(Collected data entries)
..........
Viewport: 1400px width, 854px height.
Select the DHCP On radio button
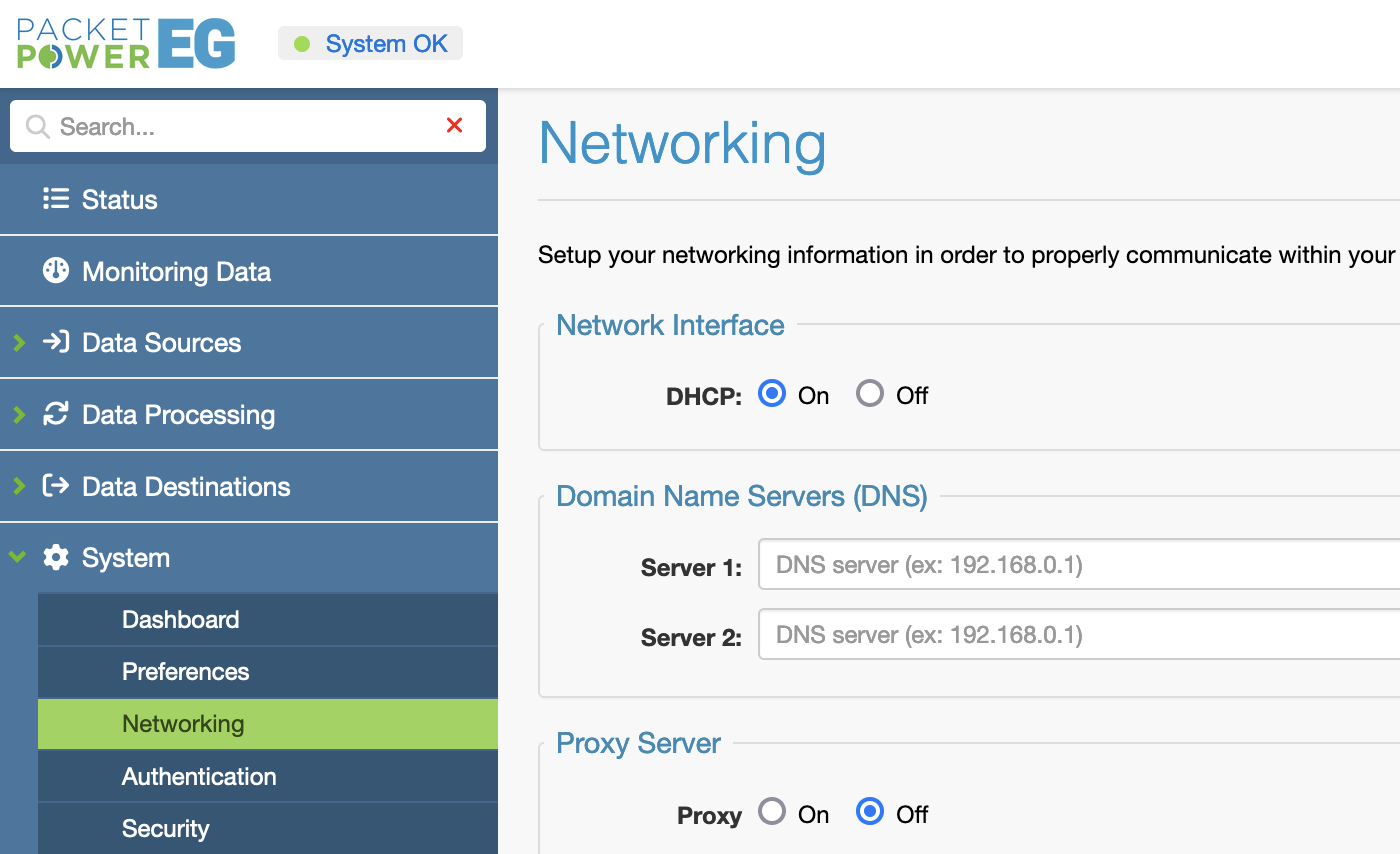click(772, 394)
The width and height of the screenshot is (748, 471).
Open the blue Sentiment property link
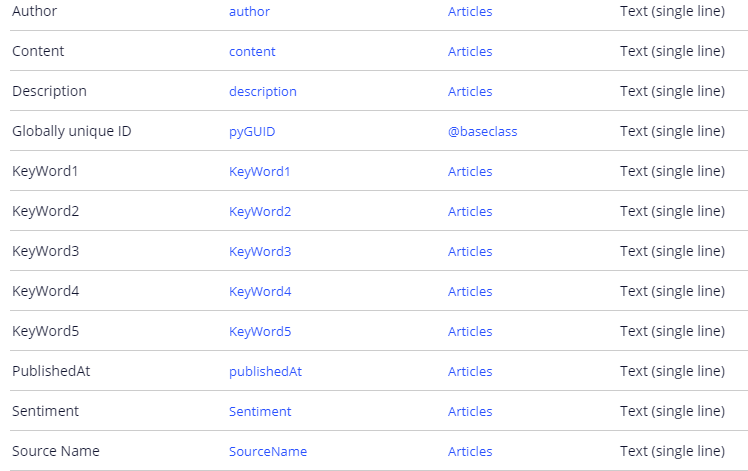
..........
**TASK**:
Once the pictures are set aside, restate the remaining data above exactly.

**RESPONSE TO THIS TASK**:
Viewport: 1400px width, 854px height.
Select the DHCP On radio button
click(772, 394)
The width and height of the screenshot is (748, 471).
Open the blue Sentiment property link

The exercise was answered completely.